- [WORK INSTRUCTIONS]:
- a) According to the Bunny Wailer article, on what date did Bunny Wailer die?
- b) Please list every song title named in the Bunny Wailer article.

- [SUPPLIED TEXT]:
+---+

No Firm Date Yet for Bunny Wailer’s Thanksgiving Service
by Howard Campbell
[KINGSTON, Jamaica] – A date for the thanksgiving service of reggae legend Bunny Wailer will be announced after April 12 when Jamaica’s government declares new measures in its fight to stem the Coronavirus.
Maxine Stowe, who was the singer/songwriter’s manager at the time of his death on March 2, confirmed this development with South Florida Caribbean News.
“There is no firm word as yet because of the COVID restrictions. Therefore we are looking to firm up on the 12th when they (government) announce measures. It was supposed to be on the birthday,” she said.
Wailer’s family had plans to hold his thanksgiving service on April 10 which would have been his 74th birthday. Services were to be held at his farm in Portland parish in eastern Jamaica. But a spike in Coronavirus cases forced the country’s government to institute an even more rigid curfew policy.
As of April 1, there are 39,967 Coronavirus cases in Jamaica, with 607 deaths, according to the Ministry of Health and Wellness. Approximately 428 new cases were recorded, mainly in the capital Kingston.
The diminutive Wailer was the last of the most famous Wailers. The others, Bob Marley and Peter Tosh, died in 1981 and 1987 at ages 36 and 42, respectively.
Wailer, whose real name was Neville O’Riley Livingston, was part of the original six-member group that formed in the Kingston ghetto of Trench Town during the early 1960’s. They had a number of hit songs including Simmer Down, Lonesome Feeling, It Hurts to be Alone and One Love before he, Marley and Tosh became a trio.
They recorded two acclaimed albums (Catch A Fire and Burnin’) for Island Records, but creative differences with Marley saw Tosh and Wailer leaving for solo careers in 1974. A three-time Grammy Award winner for Best Reggae Album, Wailer’s classic albums include Blackheart Man and Rock ‘n’ Groove.

+---+

Saved entries:
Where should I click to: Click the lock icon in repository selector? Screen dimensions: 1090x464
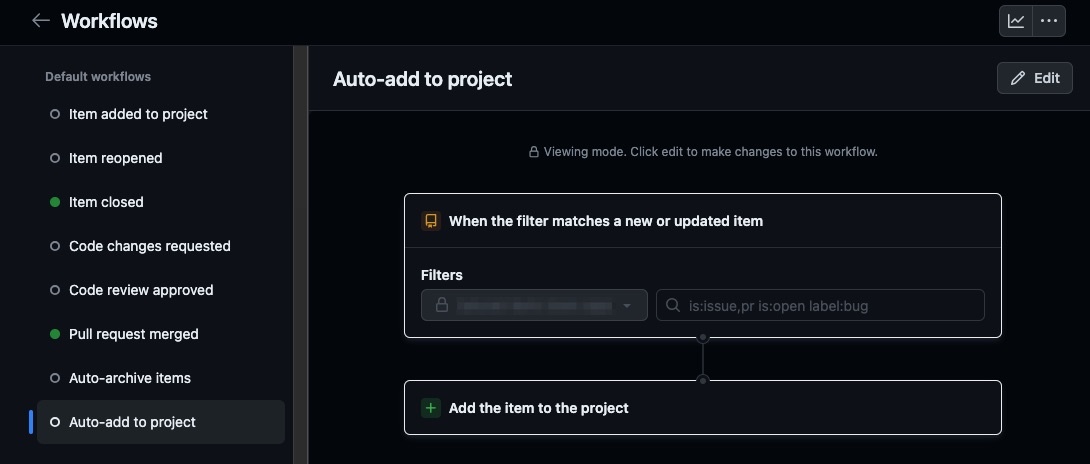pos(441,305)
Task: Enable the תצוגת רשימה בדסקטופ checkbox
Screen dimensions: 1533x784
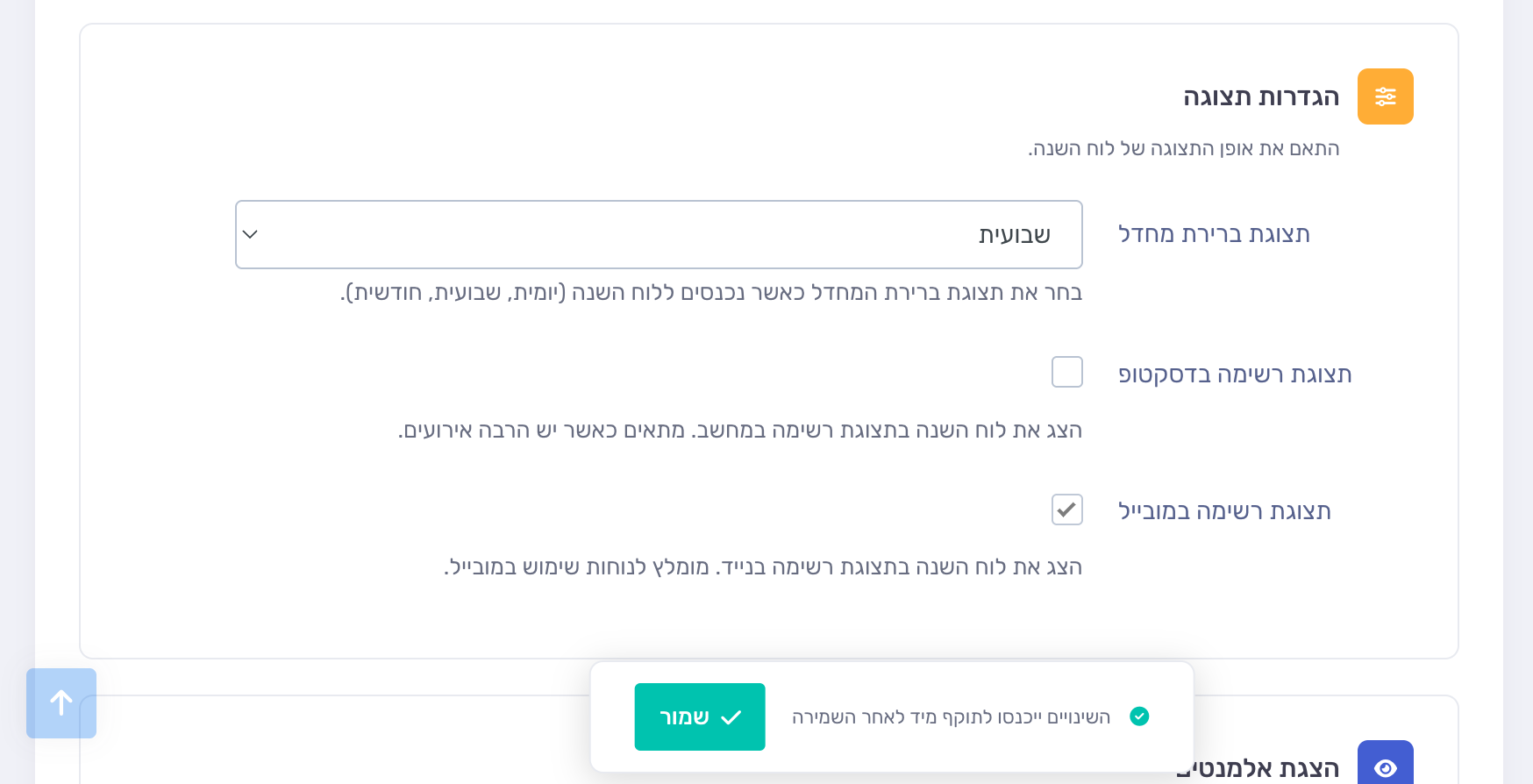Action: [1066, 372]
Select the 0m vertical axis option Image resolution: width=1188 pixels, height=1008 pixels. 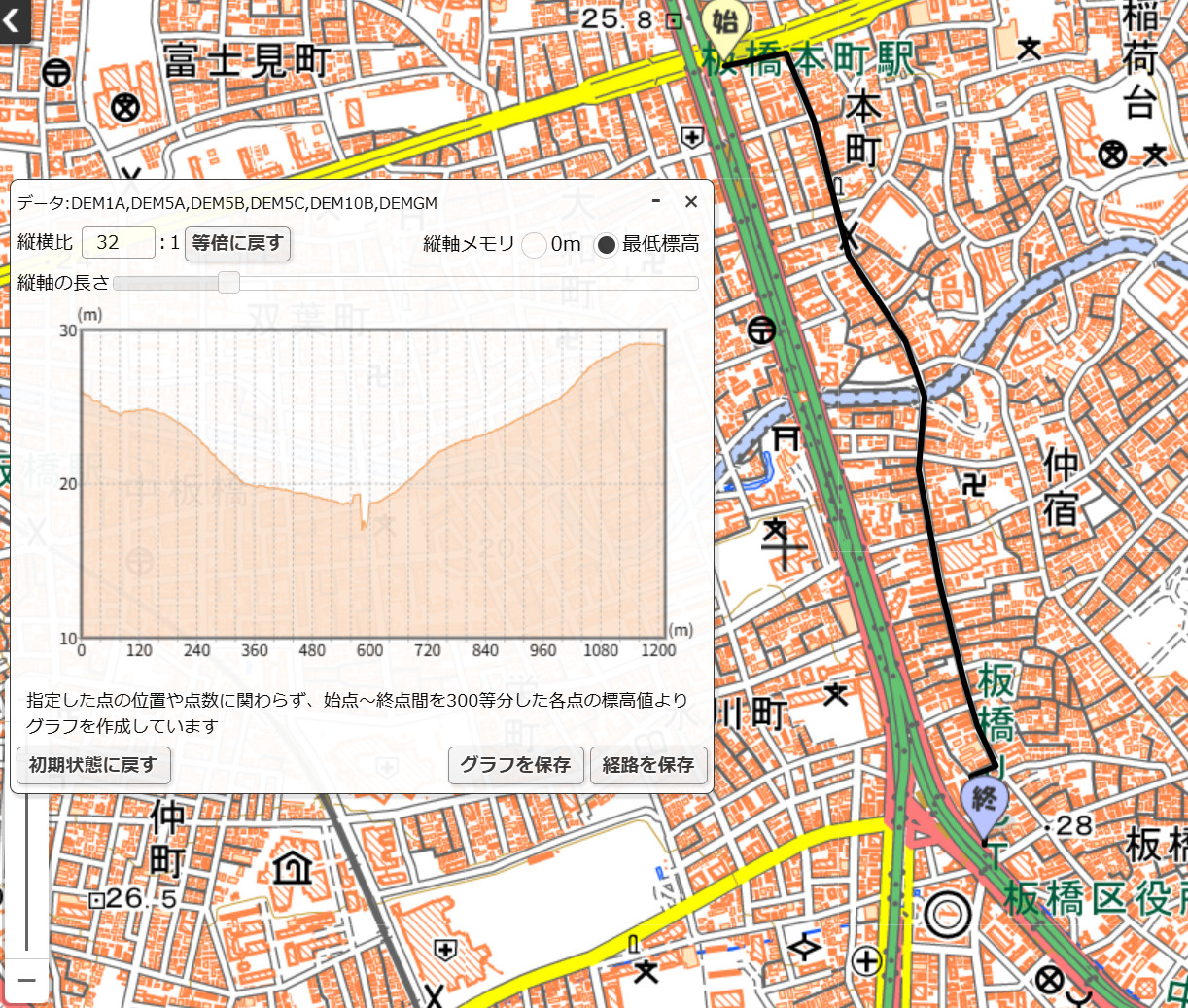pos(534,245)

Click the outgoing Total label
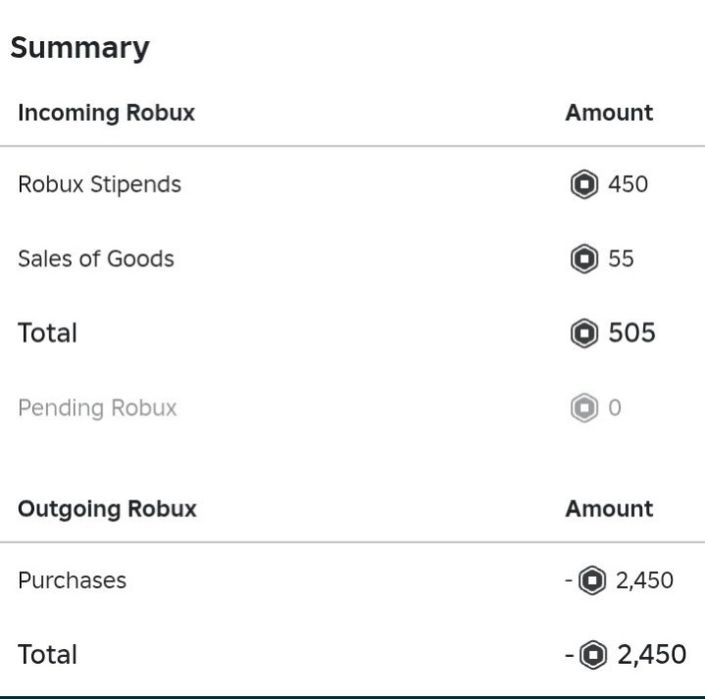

+---+

- [EXPECTED RESPONSES]:
- a) March 2

- b) Simmer Down, Lonesome Feeling, It Hurts to be Alone, One Love